Текст упражнения -
Следователь на допросах говорил, что наша программа троцкистская. Я не возражала, потому что ничего не знала о троцкизме, кроме того, что Троцкий — «враг народа», чему заведомо не верила, и ещё, что в книге Джона Рида о нём говорилось с уважением.
Я ликовала, что буду делать с хорошими людьми общее дело, мне непонятен был сарказм, с каким ещё в прошлом веке говорили про «пресловутое общее дело». Конечно, нас посадят, и мысль о тюрьме меня привлекала, потому что письма, которые я получала от родителей лагеря, разрывали сердце. Мать бодро писала с Воркуты о красоте северного сияния, о том, как ей повезло, что она сломала ногу и лежит в стационаре. Отец с рудника Джезказган писал тоже слишком бодрые письма. Невыносимо было их письма читать и хотелось быть там, где они. А иногда — страшно признаться — хотелось забыть об их существовании.
И ещё произошло событие. Когда отец находился под следствием, а мать ехала в лагерь, нам с бабушкой разрешили свидание с матерью на вологодской пересылке. Я со страхом ехала на свидание, боясь, что мать очень изменилась — я её не видела больше года. На воле она красила волосы, а теперь должна быть совсем седой. Слава Богу, я тогда не знала, как мучили её на следствии, как довели до сумасшествия бессонными ночами. Но увидев мать, я не нашла в ней больших перемен. Только смотрела она невыносимо-тоскливым взглядом. И ещё поразило меня, как грубо с ней разговаривала присутствовавшая на свидании надзирательница и то, что мать этой грубости не замечала. Она сказала, утешая меня: «В тюрьме совсем не так плохо. Если бы ты провела здесь один день, ты бы в этом убедилась». Но тут же прибавила с каким-то ужасом: «Нет, лучше не надо».

Задание -
Перепишите фрагмент текста упражнения от «Я ликовала, что» до «об их существовании.», заменив слово «сердце» на «душу». Приведённые далее записи никак не связаны с текстом упражнения.

Данные привязки к пиксельным координатам
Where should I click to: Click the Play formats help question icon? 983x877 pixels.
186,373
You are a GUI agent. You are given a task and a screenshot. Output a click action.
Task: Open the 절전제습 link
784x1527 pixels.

Ответ -
Я ликовала, что буду делать с хорошими людьми общее дело, мне непонятен был сарказм, с каким ещё в прошлом веке говорили про «пресловутое общее дело». Конечно, нас посадят, и мысль о тюрьме меня привлекала, потому что письма, которые я получала от родителей лагеря, разрывали душу. Мать бодро писала с Воркуты о красоте северного сияния, о том, как ей повезло, что она сломала ногу и лежит в стационаре. Отец с рудника Джезказган писал тоже слишком бодрые письма. Невыносимо было их письма читать и хотелось быть там, где они. А иногда — страшно признаться — хотелось забыть об их существовании.